About this exercise
Pictures do not belong in the output. Reproduce exactly the lines from the start of the records through the line with "Gransino: Il tuo".

^^^^^^^^^^^^^^^^

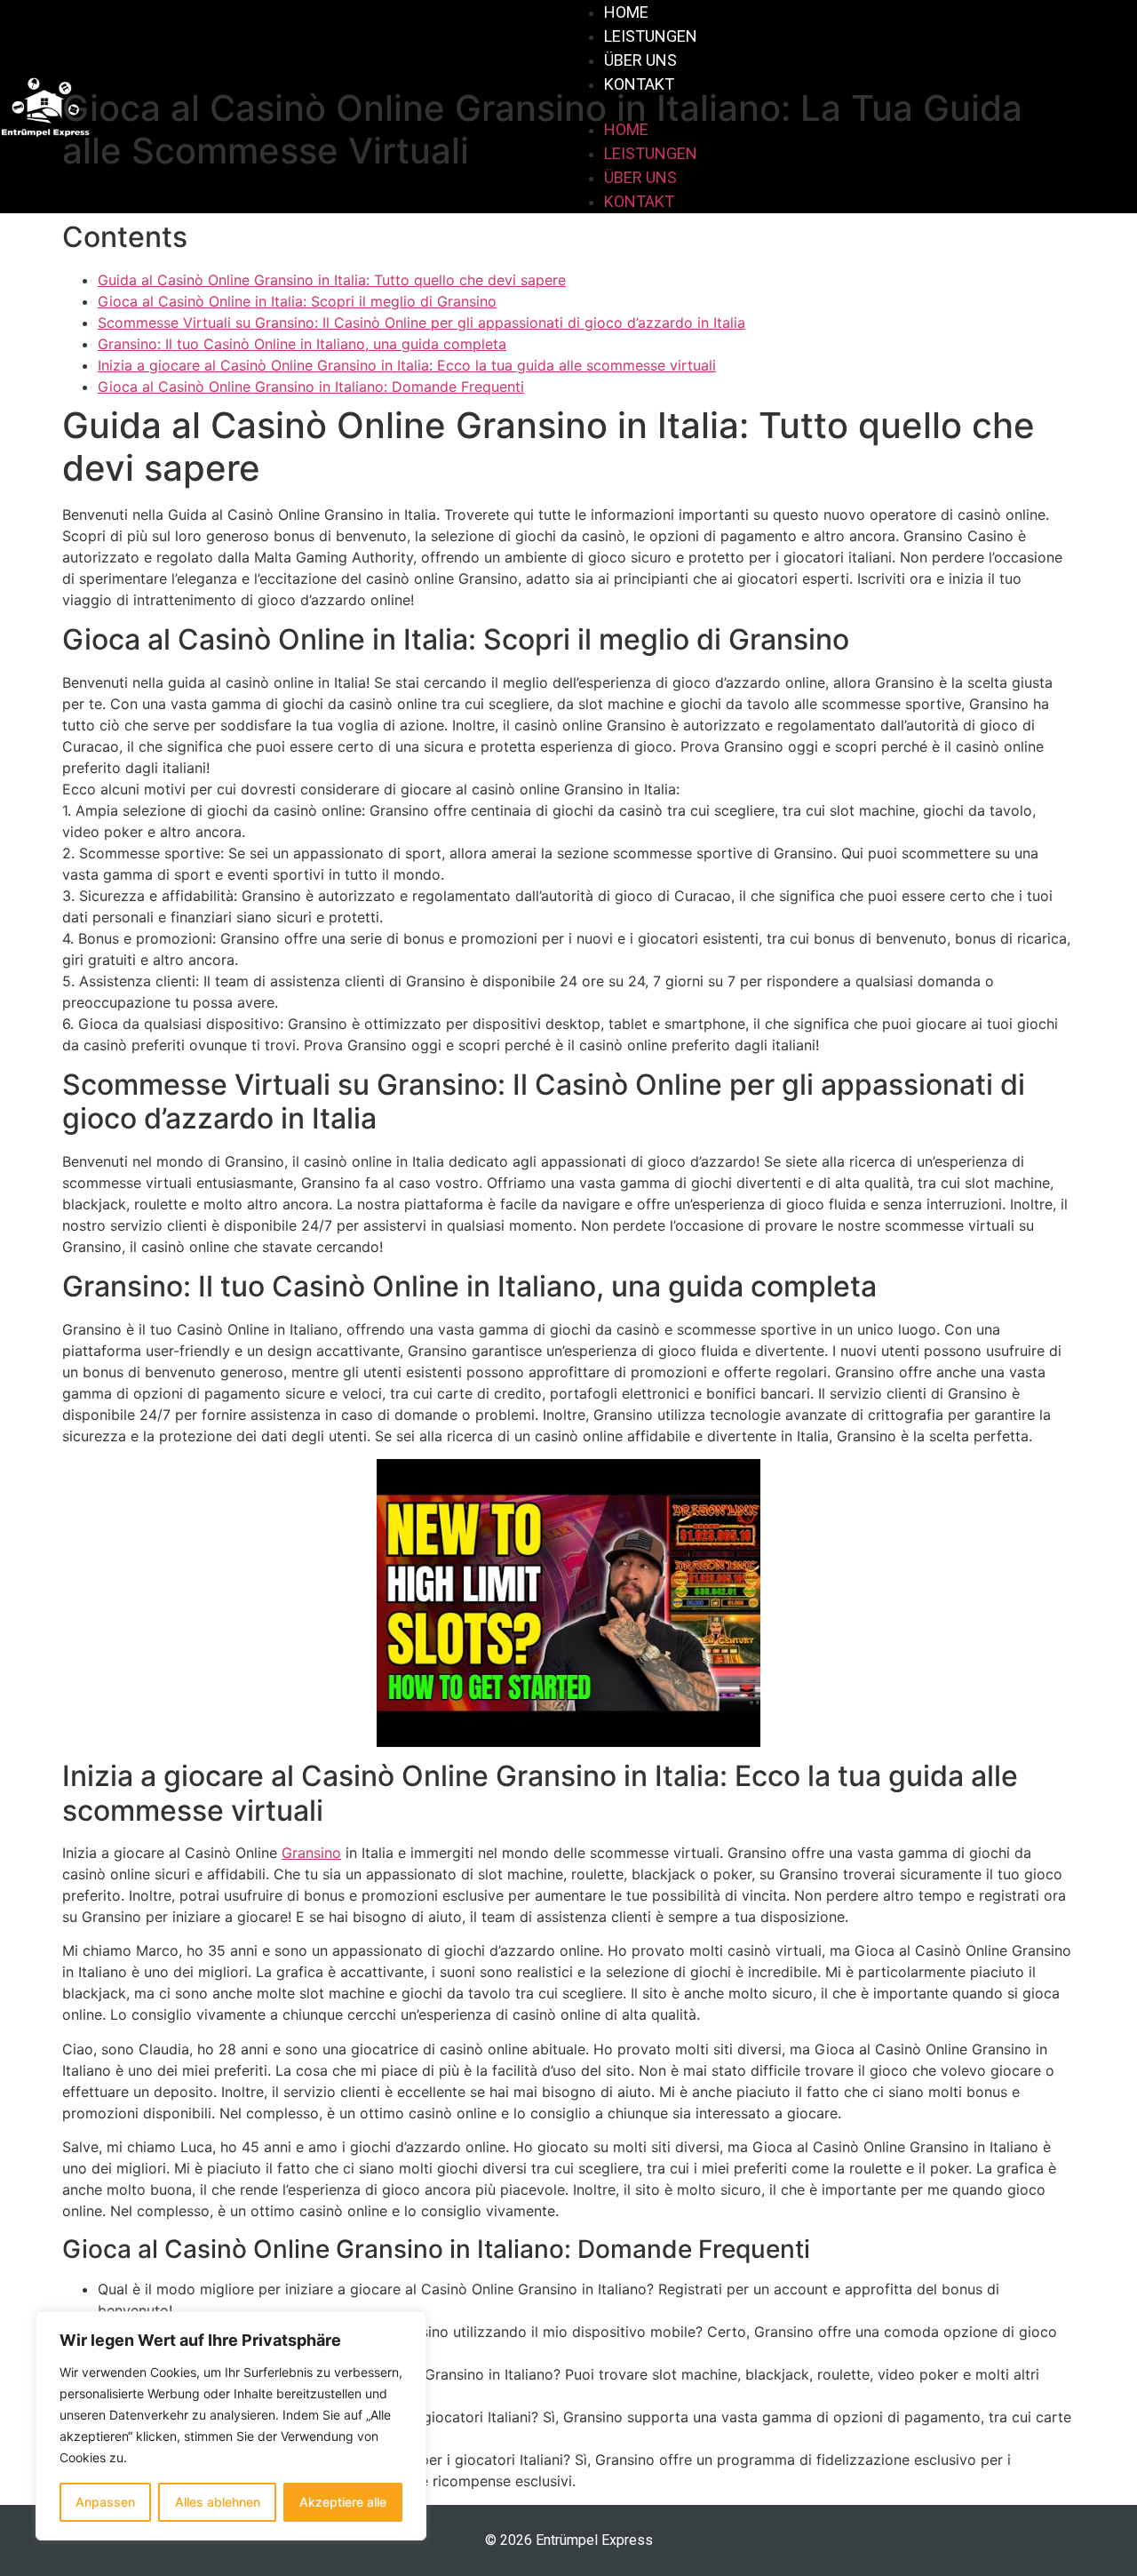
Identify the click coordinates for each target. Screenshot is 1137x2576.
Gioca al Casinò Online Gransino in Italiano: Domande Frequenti (311, 386)
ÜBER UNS (640, 60)
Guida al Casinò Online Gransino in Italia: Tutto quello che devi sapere (332, 280)
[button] (852, 106)
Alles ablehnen (217, 2501)
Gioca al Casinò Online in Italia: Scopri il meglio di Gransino (297, 301)
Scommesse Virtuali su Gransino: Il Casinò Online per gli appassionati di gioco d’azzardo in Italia (421, 322)
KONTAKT (639, 84)
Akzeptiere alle (342, 2501)
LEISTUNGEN (650, 36)
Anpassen (105, 2501)
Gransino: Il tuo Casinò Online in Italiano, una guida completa (302, 344)
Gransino (311, 1853)
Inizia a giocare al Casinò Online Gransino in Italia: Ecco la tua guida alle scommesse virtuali (407, 365)
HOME (626, 12)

^^^^^^^^^^^^^^^^

Answer area
Identify the click coordinates for each target. Screenshot is 1137x2576.
Gioca al Casinò Online Gransino in Italiano: Domande Frequenti (311, 386)
ÜBER UNS (640, 60)
Guida al Casinò Online Gransino in Italia: Tutto quello che devi sapere (332, 280)
[button] (852, 106)
Alles ablehnen (217, 2501)
Gioca al Casinò Online in Italia: Scopri il meglio di Gransino (297, 301)
Scommesse Virtuali su Gransino: Il Casinò Online per gli appassionati di gioco d’azzardo in Italia (421, 322)
KONTAKT (639, 84)
Akzeptiere alle (342, 2501)
LEISTUNGEN (650, 36)
Anpassen (105, 2501)
Gransino: Il tuo Casinò Online in Italiano, una guida completa (302, 344)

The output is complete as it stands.